**Aufgabe A**
Ersetze im Artikel über die IGA 2017 „Tempelhof“ durch „Tegel“ und gib den Abschnitt wieder, der mit den Worten „Die neue Wegeverbindung“ beginnt und mit „gedeckt werden sollen.“ endet.
**Aufgabe B**
Nenne alle Geldbeträge in Euro, die im Artikel über die IGA 2017 genannt werden.
**Aufgabe C**
Beantworte mithilfe des Artikels über die IGA 2017 die folgenden Fragen:
(i) Gegen wie viele Konkurrenten setzten sich die Gewinner des Wettbewerbs durch?
(ii) Wo und in welchem Zeitraum sind alle Entwürfe des Wettbewerbs zu sehen?
(iii) Wie viele Gäste werden erwartet?

**Lesetext**
/---

Florian Eckardt, Abendschau | 09.09.2013

Siegerentwurf für IGA 2017 vorgestellt - Marzahn-Hellersdorf bekommt einen Wolkenhain

Der Wettbewerb um die Gestaltung der Internationalen Gartenausstellung (IGA) ist entschieden: Ein mehr als 100 Hektar großes Gelände in Marzahn-Hellersdorf wird in den nächsten Jahren in einen Park mit Wasserfällen, Seecafé und Hangterassen umgewandelt. Highlight ist ein Aussichtsturm in futuristischer Wolkenform.

Eines der größten Stadtgrundstücke im Osten Berlins wird für die Internationale Gartenausstellung (IGA) 2017 völlig umgestaltet. Die Pläne dafür lieferten das Büro geskes.hack Landschaftsarchitekten und VIC Brücken und Ingenieurbau, die sich im Wettbewerb um die IGA gegen 25 Konkurrenten durchsetzten.

Nach Mitteilung einer IGA-Sprecherin wird sich die geplante Parklandschaft zwischen Marzahn und Hellersdorf erstrecken. Sie führt entlang der Kienbergsohle bis in die bereits bestehenden "Gärten der Welt". Diese sollen im Zuge der IGA in ihrer Flächengröße verdoppelt und um zeitgenössische Beispiele der Gartengestaltung erweitert werden. Der Ausstellungsumfang soll insgesamt rund 100 Hektar betragen.

Das Konzept sieht unter anderem vor, den Kienberg zu einem ökologischen Stadtwald mit vielfältigen Sportmöglichkeiten weiterzuentwickeln und Projekte der Naturbildung im Wuhletal zu initiieren.

Lob für den Panoramaweg mit weißer Wolke

Die internationale Jury lobte den Siegerentwurf. Er vereine die einzelnen Landschaftsräume zu einem "logisch aufeinander Bezug nehmenden Ensemble". Besondere Würdigung fand die Gestaltung eines Panoramaweges über die Wuhle entlang der Kienbergsohle bis in die Gärten der Welt.

Die neue Wegeverbindung zwischen Marzahn und Hellersdorf führt an einem Seecafé sowie an abwechslungsreichen Hangterrassen und an atmosphärischen Wassergärten vorbei. Auch das Aussichtsbauwerk auf dem Kienberg in Form einer Wolke wurde gelobt, da es eine "poetische Interpretation dieses besonderen Ortes zulässt".

Alle 26 Entwürfe des Wettbewerbs sind vom 14. bis 27. September 2013 in der Markthalle Marzahn zu sehen.

Von Tempelhof an den Stadtrand verlegt

Ursprünglich war die Schau auf dem ehemaligen Flughafengelände in Tempelhof geplant. Aus Kostengründen war die Ausstellung dann an den östlichen Stadtrand verlegt worden.

Statt 50 Millionen Euro sollen nun in Marzahn nur noch 40 Millionen Euro ausgegeben werden, wovon 35 Millionen Euro durch Eintrittsgelder, den Verkauf von IGA-Artikeln sowie durch Sponsoring gedeckt werden sollen.

Etwa zweieinhalb Millionen Gäste werden erwartet. Im Gespräch ist auch eine Seilbahn über den Kienberg. Die 170 Tage dauernde Gartenschau in Berlin widmet sich der Zukunft von urbanem Grün. Dabei geht es um erneuerbare Energien und nachhaltig angelegte Landschaften.

\---

**Aufgeführte Einträge**
/---

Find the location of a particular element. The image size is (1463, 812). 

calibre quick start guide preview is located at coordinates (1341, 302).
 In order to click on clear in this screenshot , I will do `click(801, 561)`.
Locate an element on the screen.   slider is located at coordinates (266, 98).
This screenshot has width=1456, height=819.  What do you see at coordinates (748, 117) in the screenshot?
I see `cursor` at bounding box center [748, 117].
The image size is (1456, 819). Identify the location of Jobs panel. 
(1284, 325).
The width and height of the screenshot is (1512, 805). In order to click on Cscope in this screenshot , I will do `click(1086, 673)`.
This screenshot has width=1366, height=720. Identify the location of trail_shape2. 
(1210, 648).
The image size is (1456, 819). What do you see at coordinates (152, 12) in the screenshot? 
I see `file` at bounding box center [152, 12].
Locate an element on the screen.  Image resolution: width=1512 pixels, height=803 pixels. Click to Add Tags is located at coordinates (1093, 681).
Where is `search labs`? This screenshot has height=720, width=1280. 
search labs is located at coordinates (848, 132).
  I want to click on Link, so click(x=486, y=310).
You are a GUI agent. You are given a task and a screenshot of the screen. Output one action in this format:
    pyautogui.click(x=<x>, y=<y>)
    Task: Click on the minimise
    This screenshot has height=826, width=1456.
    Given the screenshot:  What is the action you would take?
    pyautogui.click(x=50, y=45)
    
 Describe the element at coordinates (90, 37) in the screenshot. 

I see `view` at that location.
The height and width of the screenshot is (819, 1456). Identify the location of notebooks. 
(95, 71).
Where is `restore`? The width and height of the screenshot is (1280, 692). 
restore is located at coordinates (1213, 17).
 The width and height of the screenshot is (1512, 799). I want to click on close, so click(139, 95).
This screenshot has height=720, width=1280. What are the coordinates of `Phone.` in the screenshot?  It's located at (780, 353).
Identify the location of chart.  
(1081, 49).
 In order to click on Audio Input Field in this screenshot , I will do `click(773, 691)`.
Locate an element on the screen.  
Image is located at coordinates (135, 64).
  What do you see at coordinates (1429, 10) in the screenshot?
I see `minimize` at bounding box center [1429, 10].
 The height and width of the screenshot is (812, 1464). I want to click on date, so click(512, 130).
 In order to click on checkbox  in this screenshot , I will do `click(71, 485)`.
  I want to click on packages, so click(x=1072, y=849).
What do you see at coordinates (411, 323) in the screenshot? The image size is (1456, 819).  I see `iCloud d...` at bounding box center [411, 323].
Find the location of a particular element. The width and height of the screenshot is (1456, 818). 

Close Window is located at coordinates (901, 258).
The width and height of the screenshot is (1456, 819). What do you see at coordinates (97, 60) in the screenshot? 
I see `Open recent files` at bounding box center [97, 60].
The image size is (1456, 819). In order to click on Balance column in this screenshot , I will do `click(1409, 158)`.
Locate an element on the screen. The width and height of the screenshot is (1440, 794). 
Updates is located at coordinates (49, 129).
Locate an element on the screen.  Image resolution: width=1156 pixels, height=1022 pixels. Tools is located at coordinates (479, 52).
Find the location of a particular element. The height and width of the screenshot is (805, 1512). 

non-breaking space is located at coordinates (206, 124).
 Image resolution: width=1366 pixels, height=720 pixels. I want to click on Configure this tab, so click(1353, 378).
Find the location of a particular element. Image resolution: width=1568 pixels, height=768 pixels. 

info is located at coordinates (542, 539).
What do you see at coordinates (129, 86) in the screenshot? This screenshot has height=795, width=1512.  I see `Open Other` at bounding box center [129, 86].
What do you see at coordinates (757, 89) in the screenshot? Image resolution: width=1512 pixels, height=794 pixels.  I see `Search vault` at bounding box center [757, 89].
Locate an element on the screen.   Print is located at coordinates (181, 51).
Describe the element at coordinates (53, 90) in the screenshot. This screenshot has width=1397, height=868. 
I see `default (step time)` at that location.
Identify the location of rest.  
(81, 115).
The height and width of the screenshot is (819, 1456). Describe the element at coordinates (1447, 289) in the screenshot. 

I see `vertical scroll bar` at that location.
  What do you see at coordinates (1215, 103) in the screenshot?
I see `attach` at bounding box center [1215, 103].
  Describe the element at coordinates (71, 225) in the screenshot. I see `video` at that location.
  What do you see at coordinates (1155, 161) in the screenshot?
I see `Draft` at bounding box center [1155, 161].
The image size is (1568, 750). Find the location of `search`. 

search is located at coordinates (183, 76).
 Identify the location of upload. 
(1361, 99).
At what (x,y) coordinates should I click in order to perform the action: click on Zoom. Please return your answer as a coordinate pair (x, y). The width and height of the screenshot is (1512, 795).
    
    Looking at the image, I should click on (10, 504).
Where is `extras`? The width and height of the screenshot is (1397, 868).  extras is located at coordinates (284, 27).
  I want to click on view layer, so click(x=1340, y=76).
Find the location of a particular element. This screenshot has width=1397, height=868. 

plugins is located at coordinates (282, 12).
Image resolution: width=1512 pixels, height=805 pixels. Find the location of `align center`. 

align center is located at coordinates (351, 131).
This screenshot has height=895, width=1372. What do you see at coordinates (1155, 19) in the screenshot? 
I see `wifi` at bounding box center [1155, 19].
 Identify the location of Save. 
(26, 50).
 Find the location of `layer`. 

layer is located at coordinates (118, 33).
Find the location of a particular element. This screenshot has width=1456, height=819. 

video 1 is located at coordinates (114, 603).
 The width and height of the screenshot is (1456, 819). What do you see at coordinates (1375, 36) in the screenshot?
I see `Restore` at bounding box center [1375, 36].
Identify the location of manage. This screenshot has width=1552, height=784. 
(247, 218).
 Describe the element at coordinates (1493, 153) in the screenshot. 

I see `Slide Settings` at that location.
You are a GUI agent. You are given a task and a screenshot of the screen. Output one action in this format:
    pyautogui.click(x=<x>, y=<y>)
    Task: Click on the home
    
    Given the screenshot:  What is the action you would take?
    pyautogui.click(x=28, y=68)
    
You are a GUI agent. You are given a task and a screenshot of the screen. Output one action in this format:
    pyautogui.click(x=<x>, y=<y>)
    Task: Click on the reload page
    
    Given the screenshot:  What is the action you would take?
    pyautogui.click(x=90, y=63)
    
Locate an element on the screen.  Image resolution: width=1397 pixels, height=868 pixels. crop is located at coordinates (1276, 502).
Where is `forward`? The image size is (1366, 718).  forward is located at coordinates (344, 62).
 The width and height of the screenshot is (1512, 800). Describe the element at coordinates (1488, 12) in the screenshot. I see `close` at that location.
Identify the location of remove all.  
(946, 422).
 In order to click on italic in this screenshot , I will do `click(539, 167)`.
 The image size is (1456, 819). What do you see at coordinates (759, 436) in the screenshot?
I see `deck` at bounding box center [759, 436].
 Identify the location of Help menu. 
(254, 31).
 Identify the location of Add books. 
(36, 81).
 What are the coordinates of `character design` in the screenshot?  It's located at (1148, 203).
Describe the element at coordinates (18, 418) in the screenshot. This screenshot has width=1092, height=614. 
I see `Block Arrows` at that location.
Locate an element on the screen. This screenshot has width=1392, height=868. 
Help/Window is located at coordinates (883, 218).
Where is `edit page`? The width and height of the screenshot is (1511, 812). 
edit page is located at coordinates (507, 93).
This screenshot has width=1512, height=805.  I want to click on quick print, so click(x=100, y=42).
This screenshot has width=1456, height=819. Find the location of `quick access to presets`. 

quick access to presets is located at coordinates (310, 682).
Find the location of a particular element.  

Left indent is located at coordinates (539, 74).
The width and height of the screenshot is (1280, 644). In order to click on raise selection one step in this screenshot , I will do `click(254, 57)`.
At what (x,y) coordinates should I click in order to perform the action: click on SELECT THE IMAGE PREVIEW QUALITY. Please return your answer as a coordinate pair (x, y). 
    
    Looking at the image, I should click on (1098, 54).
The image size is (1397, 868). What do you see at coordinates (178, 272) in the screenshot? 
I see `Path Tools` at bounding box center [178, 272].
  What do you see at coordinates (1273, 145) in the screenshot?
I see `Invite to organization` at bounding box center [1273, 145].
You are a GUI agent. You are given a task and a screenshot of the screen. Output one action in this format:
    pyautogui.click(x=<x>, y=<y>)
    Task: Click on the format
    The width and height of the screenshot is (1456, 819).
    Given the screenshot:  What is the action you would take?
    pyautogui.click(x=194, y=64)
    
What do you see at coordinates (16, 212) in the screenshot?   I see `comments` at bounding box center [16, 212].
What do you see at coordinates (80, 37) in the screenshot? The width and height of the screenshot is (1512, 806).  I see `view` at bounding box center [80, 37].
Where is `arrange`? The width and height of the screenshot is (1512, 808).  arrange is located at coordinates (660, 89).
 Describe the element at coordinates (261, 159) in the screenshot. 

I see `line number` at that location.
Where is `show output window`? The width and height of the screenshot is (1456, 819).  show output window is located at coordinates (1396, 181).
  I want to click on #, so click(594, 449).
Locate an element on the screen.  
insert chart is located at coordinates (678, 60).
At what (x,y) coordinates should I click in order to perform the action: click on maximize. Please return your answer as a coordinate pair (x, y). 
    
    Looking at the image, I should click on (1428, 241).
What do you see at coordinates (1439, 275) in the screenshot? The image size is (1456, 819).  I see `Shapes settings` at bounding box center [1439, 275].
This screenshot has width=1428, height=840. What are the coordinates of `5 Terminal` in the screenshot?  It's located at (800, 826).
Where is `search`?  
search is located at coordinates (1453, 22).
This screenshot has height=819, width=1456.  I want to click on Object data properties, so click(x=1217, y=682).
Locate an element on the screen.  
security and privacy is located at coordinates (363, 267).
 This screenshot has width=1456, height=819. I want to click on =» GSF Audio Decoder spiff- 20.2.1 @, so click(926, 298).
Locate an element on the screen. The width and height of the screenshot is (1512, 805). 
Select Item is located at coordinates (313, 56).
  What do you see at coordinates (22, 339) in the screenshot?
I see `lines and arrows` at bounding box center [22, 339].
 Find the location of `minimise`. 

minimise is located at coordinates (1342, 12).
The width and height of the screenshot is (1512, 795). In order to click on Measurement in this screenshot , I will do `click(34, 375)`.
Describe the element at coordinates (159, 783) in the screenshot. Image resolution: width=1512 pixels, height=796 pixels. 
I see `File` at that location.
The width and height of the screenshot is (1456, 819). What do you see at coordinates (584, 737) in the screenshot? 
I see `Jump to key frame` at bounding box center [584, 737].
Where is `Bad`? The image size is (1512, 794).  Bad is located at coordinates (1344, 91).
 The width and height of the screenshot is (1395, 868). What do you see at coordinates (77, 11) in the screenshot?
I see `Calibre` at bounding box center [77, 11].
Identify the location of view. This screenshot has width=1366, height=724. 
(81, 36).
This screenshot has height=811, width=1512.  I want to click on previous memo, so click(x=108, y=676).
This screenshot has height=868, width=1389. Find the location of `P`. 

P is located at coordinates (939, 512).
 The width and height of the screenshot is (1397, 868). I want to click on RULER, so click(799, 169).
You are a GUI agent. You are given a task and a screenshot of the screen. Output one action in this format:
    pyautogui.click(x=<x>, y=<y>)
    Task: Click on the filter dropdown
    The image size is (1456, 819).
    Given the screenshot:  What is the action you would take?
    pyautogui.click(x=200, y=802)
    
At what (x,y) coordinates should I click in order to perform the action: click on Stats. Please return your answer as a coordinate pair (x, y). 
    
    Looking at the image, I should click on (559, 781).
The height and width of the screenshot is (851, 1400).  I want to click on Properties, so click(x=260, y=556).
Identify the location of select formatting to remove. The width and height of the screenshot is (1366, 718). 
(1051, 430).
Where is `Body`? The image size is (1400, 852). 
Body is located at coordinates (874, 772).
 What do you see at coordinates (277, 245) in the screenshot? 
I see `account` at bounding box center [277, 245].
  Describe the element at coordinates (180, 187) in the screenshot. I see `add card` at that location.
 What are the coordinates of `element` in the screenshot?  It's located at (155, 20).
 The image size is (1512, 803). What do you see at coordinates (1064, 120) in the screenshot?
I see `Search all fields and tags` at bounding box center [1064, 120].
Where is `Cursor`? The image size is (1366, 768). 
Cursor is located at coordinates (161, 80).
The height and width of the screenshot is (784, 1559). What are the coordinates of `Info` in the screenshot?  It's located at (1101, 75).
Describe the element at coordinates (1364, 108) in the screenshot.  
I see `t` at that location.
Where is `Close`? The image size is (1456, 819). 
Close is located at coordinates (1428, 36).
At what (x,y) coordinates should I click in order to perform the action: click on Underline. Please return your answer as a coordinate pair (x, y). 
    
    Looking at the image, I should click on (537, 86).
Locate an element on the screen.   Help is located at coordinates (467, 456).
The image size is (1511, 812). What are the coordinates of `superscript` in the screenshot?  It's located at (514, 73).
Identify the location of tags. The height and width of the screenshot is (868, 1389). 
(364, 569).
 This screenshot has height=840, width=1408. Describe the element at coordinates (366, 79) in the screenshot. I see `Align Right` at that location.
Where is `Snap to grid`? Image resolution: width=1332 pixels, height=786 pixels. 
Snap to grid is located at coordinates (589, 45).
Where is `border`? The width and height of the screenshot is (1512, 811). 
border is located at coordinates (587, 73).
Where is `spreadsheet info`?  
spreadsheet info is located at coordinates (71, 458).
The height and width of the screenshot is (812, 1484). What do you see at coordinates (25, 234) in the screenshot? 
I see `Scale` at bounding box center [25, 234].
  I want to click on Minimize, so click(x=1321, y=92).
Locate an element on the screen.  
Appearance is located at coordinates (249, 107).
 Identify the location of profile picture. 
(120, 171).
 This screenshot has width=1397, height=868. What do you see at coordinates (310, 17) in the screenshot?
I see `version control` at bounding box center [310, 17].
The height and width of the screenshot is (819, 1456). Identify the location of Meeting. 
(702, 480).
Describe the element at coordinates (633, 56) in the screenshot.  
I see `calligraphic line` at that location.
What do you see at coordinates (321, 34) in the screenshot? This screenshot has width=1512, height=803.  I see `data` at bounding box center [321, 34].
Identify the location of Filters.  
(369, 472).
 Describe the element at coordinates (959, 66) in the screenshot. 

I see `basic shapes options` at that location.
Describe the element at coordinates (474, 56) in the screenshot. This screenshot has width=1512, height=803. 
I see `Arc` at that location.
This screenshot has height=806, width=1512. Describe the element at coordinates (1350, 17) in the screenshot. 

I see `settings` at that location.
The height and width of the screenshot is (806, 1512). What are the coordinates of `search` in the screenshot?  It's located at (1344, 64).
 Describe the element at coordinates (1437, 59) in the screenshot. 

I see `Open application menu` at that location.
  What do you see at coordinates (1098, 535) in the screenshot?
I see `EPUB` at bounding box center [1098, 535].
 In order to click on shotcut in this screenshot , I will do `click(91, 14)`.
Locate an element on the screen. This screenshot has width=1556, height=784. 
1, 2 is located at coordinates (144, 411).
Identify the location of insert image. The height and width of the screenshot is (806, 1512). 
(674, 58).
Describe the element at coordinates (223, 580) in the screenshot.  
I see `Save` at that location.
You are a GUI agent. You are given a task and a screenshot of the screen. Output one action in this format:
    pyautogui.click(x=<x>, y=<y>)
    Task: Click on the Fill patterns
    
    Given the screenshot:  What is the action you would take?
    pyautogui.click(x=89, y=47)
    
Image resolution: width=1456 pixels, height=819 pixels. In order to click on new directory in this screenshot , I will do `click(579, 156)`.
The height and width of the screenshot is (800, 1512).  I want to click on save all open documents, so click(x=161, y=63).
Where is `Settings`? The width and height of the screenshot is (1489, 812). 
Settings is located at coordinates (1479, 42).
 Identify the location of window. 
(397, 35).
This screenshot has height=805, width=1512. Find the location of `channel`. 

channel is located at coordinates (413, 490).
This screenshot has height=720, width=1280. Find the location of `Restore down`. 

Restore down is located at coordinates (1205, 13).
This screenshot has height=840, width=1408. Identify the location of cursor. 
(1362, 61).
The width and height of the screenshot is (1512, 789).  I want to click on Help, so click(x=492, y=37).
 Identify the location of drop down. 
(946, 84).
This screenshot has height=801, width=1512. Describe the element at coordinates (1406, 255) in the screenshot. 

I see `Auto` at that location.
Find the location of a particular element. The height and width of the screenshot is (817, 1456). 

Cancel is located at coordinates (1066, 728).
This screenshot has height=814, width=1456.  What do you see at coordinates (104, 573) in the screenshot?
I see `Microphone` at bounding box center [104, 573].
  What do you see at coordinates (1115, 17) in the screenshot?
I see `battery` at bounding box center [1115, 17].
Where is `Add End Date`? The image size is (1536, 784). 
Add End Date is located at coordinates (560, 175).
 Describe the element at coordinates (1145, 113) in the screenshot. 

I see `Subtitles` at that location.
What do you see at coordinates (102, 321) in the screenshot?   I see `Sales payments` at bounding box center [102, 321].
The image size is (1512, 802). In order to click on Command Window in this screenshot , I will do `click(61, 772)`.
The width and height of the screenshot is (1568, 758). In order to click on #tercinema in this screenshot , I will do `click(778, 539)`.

\---

**Lösung A**
Die neue Wegeverbindung zwischen Marzahn und Hellersdorf führt an einem Seecafé sowie an abwechslungsreichen Hangterrassen und an atmosphärischen Wassergärten vorbei. Auch das Aussichtsbauwerk auf dem Kienberg in Form einer Wolke wurde gelobt, da es eine "poetische Interpretation dieses besonderen Ortes zulässt".

Alle 26 Entwürfe des Wettbewerbs sind vom 14. bis 27. September 2013 in der Markthalle Marzahn zu sehen.

Von Tegel an den Stadtrand verlegt

Ursprünglich war die Schau auf dem ehemaligen Flughafengelände in Tegel geplant. Aus Kostengründen war die Ausstellung dann an den östlichen Stadtrand verlegt worden.

Statt 50 Millionen Euro sollen nun in Marzahn nur noch 40 Millionen Euro ausgegeben werden, wovon 35 Millionen Euro durch Eintrittsgelder, den Verkauf von IGA-Artikeln sowie durch Sponsoring gedeckt werden sollen.

**Lösung B**
50 Millionen Euro
40 Millionen Euro
35 Millionen Euro

**Lösung C**
(i) Gegen 25 Konkurrenten.
(ii) In der Markthalle Marzahn, vom 14. bis 27. September 2013.
(iii) Etwa zweieinhalb Millionen Gäste.